The endoplasmic reticulum (ER) is a membrane-enclosed organelle that represents the entry site of newly synthesized proteins in the secretory pathway. The lumen of the ER is filled with resident molecular chaperones and folding factors that assist the maturation of newly synthesized polypeptides. As a rule, newly synthesized proteins can leave the ER and be secreted or targeted to their final destination only if they are properly folded and completely assembled. The protein-production machinery of the ER is subjected to quality control. Proteins that are not folded or that are incompletely assembled are retained in this compartment to be exposed longer to the folding environment. Terminally misfolded products are eventually degraded to avoid display of non-functional proteins that could result detrimental for cell and organism viability.

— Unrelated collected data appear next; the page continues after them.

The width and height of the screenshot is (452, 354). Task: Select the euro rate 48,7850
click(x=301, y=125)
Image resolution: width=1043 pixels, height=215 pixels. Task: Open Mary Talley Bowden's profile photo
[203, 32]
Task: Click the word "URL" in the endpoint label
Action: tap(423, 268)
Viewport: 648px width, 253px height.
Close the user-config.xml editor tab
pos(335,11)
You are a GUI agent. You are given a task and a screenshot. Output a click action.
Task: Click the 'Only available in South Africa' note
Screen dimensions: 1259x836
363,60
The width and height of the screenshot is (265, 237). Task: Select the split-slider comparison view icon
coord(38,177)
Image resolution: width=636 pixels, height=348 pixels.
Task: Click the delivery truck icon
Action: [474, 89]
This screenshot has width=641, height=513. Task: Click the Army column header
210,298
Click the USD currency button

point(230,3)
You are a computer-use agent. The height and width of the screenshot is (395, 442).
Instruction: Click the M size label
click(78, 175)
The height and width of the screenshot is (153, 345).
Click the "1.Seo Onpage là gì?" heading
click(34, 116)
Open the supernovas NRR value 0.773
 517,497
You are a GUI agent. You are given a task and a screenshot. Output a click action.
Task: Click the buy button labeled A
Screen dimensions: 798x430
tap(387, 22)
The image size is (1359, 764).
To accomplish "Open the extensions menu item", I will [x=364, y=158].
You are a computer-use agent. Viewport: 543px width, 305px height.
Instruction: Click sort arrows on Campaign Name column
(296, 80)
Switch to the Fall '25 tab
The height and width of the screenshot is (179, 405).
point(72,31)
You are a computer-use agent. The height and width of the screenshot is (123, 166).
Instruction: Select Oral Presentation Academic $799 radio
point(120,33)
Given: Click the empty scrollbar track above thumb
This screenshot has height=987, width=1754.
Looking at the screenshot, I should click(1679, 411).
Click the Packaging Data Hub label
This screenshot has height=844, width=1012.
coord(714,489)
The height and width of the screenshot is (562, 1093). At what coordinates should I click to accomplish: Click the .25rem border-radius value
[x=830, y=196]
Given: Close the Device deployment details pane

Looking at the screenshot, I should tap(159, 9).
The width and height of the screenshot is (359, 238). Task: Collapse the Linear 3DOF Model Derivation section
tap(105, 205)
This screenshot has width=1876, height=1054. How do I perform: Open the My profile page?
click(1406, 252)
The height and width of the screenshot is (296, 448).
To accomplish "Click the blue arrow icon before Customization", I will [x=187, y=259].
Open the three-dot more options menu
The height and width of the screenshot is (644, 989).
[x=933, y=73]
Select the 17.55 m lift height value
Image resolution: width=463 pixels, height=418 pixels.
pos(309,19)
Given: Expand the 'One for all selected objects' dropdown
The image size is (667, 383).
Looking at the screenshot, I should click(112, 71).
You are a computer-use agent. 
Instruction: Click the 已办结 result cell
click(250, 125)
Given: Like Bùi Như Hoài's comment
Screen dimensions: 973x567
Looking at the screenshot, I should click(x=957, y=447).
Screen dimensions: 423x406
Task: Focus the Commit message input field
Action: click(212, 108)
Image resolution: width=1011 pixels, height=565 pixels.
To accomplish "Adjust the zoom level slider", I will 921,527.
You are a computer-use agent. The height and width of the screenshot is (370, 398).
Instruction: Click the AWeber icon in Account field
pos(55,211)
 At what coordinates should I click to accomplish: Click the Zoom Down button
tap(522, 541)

Our interest is to study the synthesis, folding and intracellular transport of viral proteins and of cellular proteins such as the amyloid precursor protein and the beta-secretase, responsible for the degeneration of brain tissue in Alzheimer's disease. A better understanding of the mechanisms underlying protein folding and assembly may lead to new strategies to block the expression of harmful proteins produced by viruses and other infectious agents. Furthermore, by monitoring these processes it may be possible to prevent the formation of protein aggregates as observed in neuro-degenerative diseases.